Shaxson suggests watching the mafia movie classics Goodfellas and The Godfather to help understand the politics of the Delta, describing the films as “a crash course in Nigerian corruption and violence associated with anger”.

Angola is the only country in southern Africa that doesn’t live in the economic shadow of South Africa. Oil has much to do with Luanda’s attempts to become the second economic powerhouse in the region. Money from oil that isn’t disappearing into offshore accounts – and Shaxson goes into great detail on how these accounts operate – is being put into infrastructure.

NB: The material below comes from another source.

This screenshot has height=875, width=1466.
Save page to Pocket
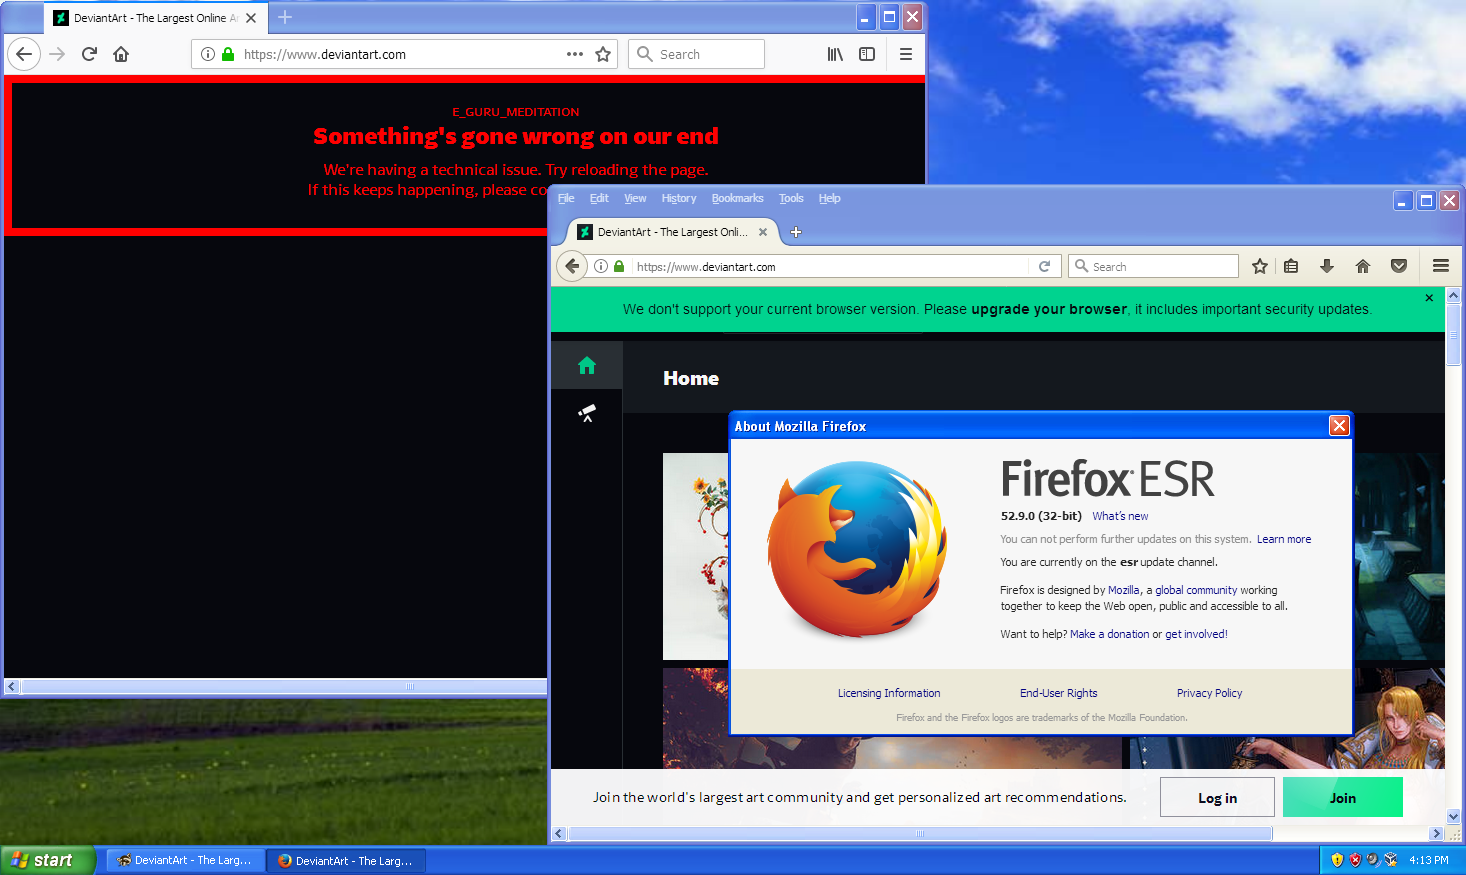[x=1399, y=266]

However, Shaxson claims that Angola is following the same path Nigeria followed in the early days of the Niger Delta oil boom, building showcase projects and forgetting the people on the ground, despite the windfall from higher oil prices. He says Angola’s oil success is hollow. It’s obvious that Shaxson is passionate about his subject. He has been covering the politics and economics of African oilp r o d u c i n g nations for more than a decade, writing regularly for the Financial Times and the Economist. It’s also clear that he knows more than he puts on paper. Several asides are made in Poisoned Wells about names and details he’s simply too terrified to write down. I’m not certain that I would be at ease reading this book at a café in Libreville or Luanda without covering it in brown paper. It’s strong, it names names and it points fingers. It’s also not all bad news. Shaxson concludes with considered responses to the enormous obstacles the oil-producing states need to remove to begin building their countries. Radical surgery is what he says is required to put things right. One of the most obvious remedies he says is to change the laws on international banking and taxation.

If money can’t be hidden overseas, an alternative might be to spend it at home. Keeping the status quo, he argues, will ultimately be worse for all concerned.

Poisoned Wells is published by Palgrave Macmillan at R394.